Lawyers detained in China over courtroom video of prosecutor admitting errors

  • Lawyers Zhou Xiaoyun and Nie Min have been detained on suspicion of ‘picking quarrels and provoking trouble’
  • Zhou’s own lawyer says the video in question was already in the public arena so it would be inconceivable if Zhou was being detained for circulating clips
Known for his signature look of dark glasses and a surgical mask, investigative journalist-turned-lawyer Zhou Xiaoyun appears to have been detained over a courtroom video posted online more than a year ago.

The public security bureau of the city of Panjin in the northeastern province of Liaoning, said on Thursday it had detained Zhou, as well as Chengdu-based lawyer Nie Min, on suspicion of “picking quarrels and provoking trouble”, a catch-all offence often used by authorities to muzzle dissent.

“The lawyers Nie and Zhou were jointly planning, Nie provided materials, [their client] provided remuneration to Zhou … and [he] published and spread fabricated false information on the internet at home and abroad,” the bureau said in a statement published on its official account on Weibo, an online microblogging platform.

Zhou Xiaoyun appears to have been detained over a courtroom video.

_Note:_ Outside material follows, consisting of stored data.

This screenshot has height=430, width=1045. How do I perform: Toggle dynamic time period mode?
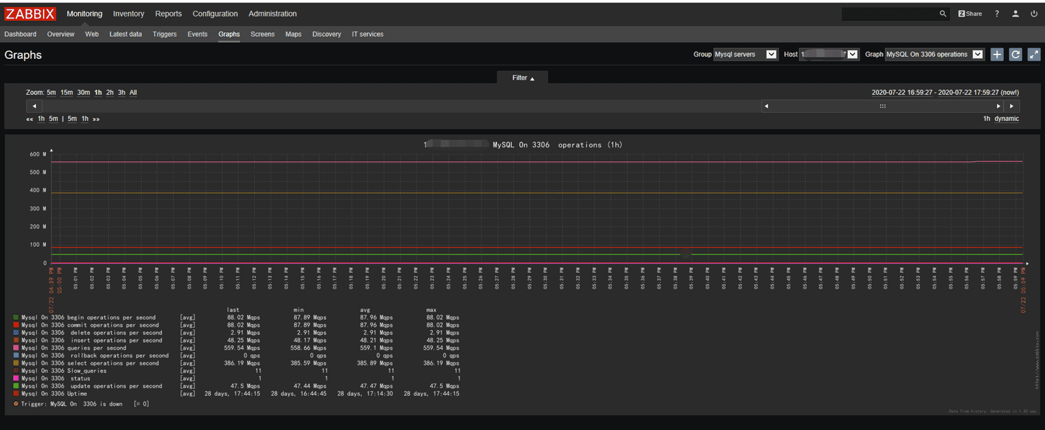(x=1006, y=119)
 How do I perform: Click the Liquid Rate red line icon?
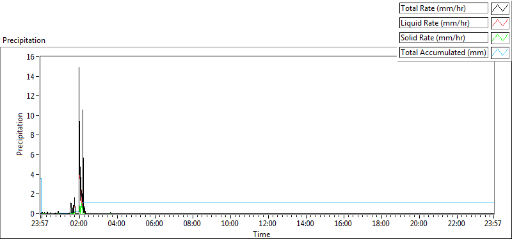coord(500,22)
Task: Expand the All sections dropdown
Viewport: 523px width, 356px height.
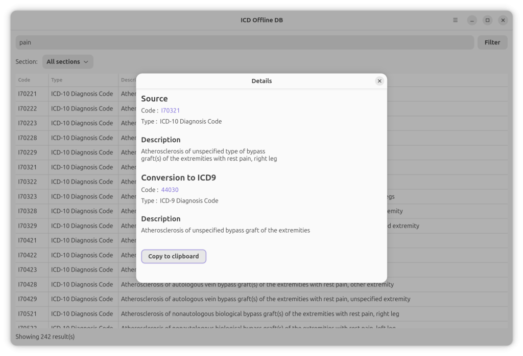Action: click(67, 62)
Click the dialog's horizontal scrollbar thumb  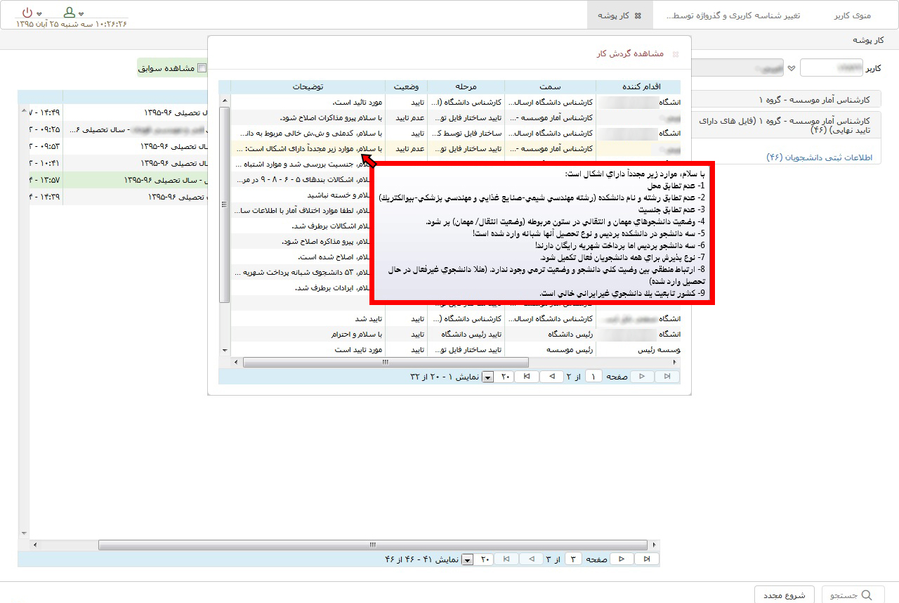coord(385,362)
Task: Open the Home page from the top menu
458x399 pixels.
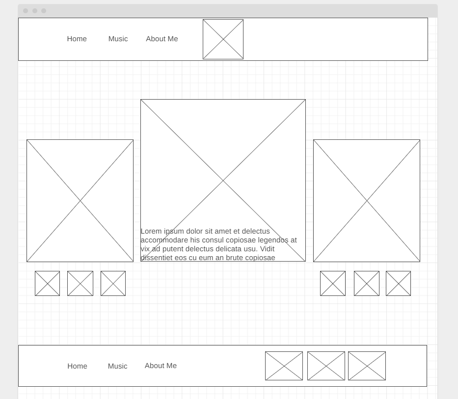Action: point(77,39)
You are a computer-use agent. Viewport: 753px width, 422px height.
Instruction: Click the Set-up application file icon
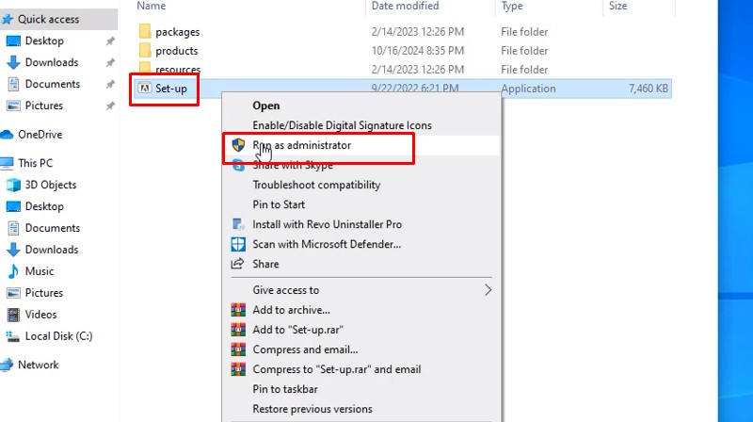pyautogui.click(x=144, y=89)
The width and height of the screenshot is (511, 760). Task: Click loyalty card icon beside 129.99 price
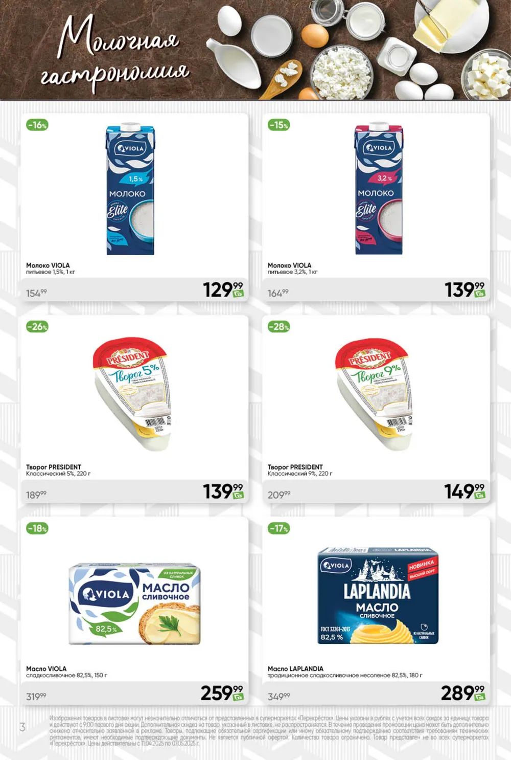(239, 294)
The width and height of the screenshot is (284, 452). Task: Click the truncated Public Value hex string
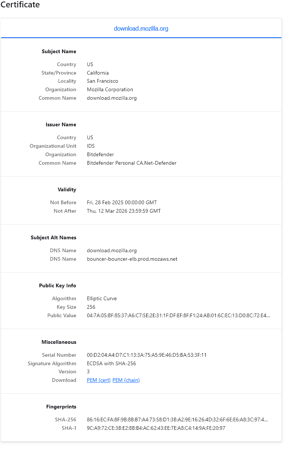178,315
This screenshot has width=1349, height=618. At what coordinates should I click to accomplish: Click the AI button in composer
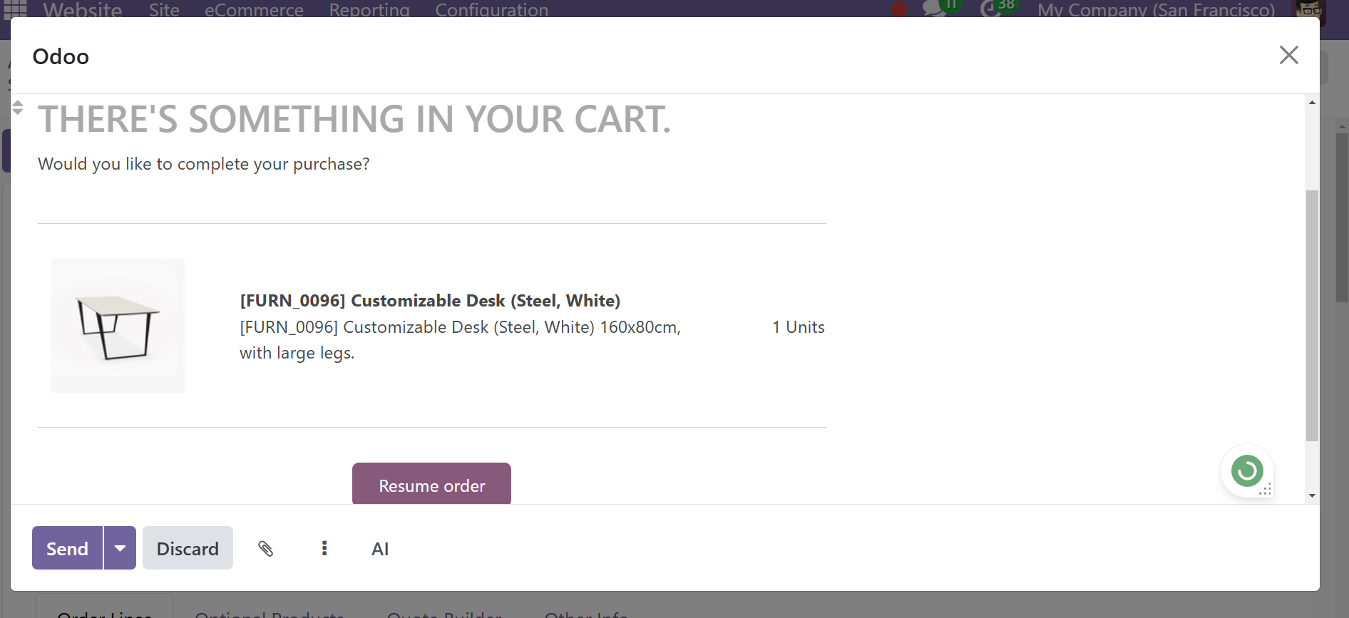tap(380, 549)
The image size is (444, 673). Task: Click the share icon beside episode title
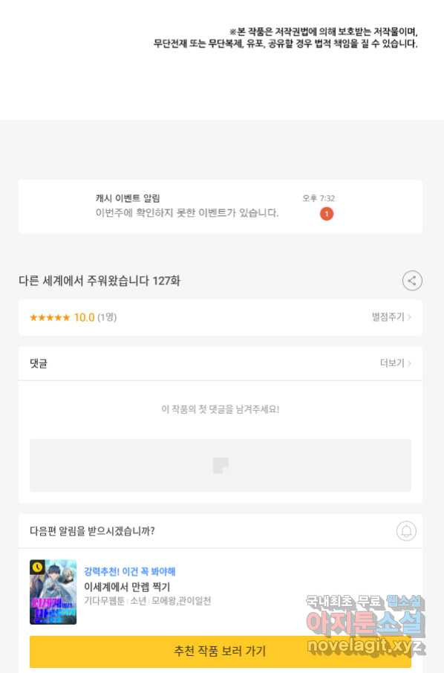[412, 281]
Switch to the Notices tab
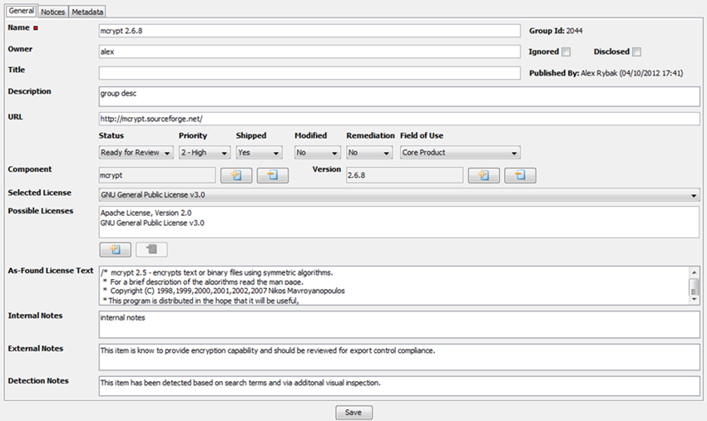Screen dimensions: 707x421 point(52,12)
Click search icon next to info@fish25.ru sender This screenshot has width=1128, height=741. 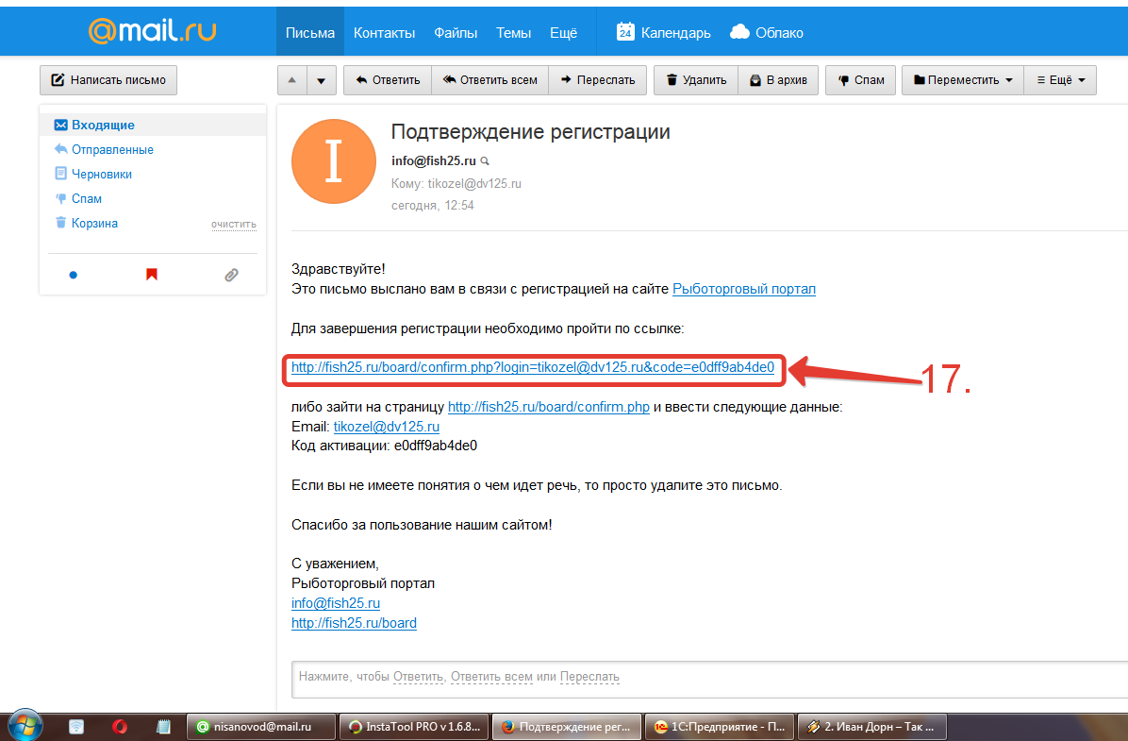pyautogui.click(x=486, y=161)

Photo: Weibo

Zhou’s detention in Panjin is connected to his role as a defence lawyer for a group of men accused by the bureau of being loan sharks.

The case opened in June 2020 and the trial drew public attention because of a prosecutor’s statements in court, which were recorded and uploaded to the Chinese courts’ official website for live-streaming trials.

In clips posted online in June 2020, the prosecutor admitted to several procedural errors during the trial and said “the ability and level of our investigators may not have reached the level required by [the] defendants”.

“We are Panjin, we are not a first- or second-tier city,” the prosecutor said.

In the video, prosecutor Sun Wang says: “Among judicial organs, accepting bribes and not getting work done precisely shows that the judicial staff have guaranteed their moral bottom line.”

Beijing-based lawyer Wei Rujiu wrote on WeChat that Zhou posted the clip online and this was the reason for Zhou’s detention, as well as that of Nie.

Wei’s post has since been circulated by many lawyers in China and abroad.

On Thursday, a Chinese media report quoted Zhou’s lawyer Fan Chen as saying the clips of the prosecutor’s speech were already in the public domain and it was inconceivable that they would be used to justify Zhou’s detention.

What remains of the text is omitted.